Welches magnetische Feld sollte denn das Zerfallen der Myonen verhindern ?
Etwa das Erdfeld ?
Ja, ist dieses denn, wenn man Myonen im Labor erzeugt, nicht ebenfalls vorhanden ?
Wie sollten Wolken virtueller Teilchen dem Zerfall von Myonen entgegen wirken, wenn diese schnell sind ?

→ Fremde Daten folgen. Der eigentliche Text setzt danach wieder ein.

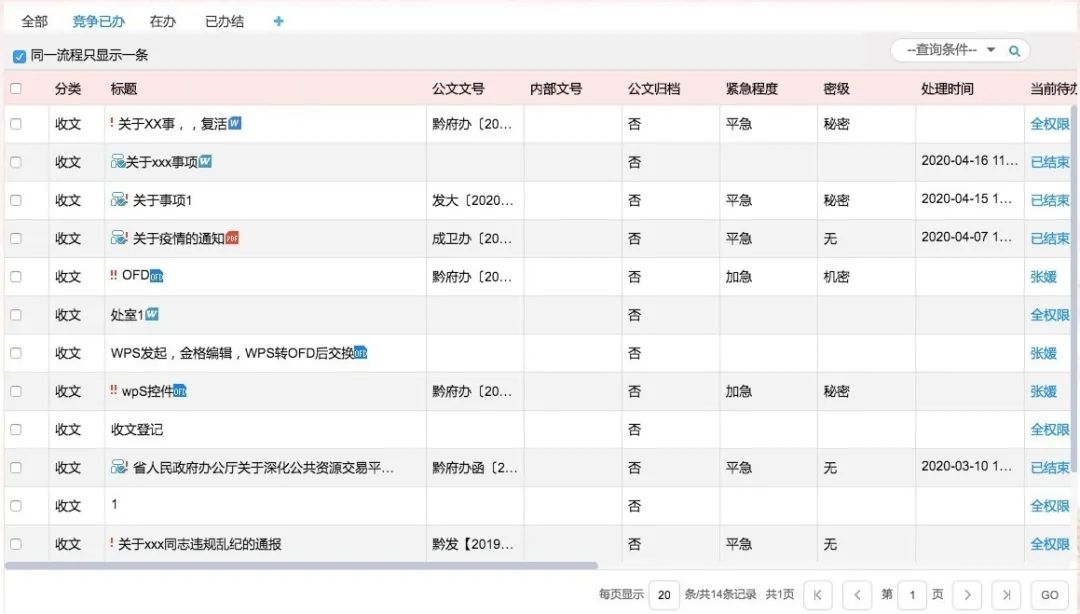Screen dimensions: 1080x614
Task: Click the plus icon to add a tab
Action: [279, 21]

Was das alles ad absurdum führt, ist die Tatsache, dass der Zerfall des Myons durch die schwache Wechselwirkung zustande kommt. Diese "interessiert sich nicht" für Magnetfelder.
Die Lebensdauer eines Myons lässt sich in seinem Ruhesystem im Standardmodell übrigens sehr schön und noch relativ einfach berechnen und was herauskommt, das ist eine Konstante - eine Zahl. Dabei spielt v.a. das virtuelle W-Boson, das ja den schwachen Zerfall vermittelt, eine Rolle. Virtuelle e+ e- -Paare sind interessant, wenn man elektromagnetische Wechselwirkungen betrachtet. Der Zerfall des Myons wird aber durch die schwache Wechselwirkung vermittelt (Beta-Zerfall eines Leptons).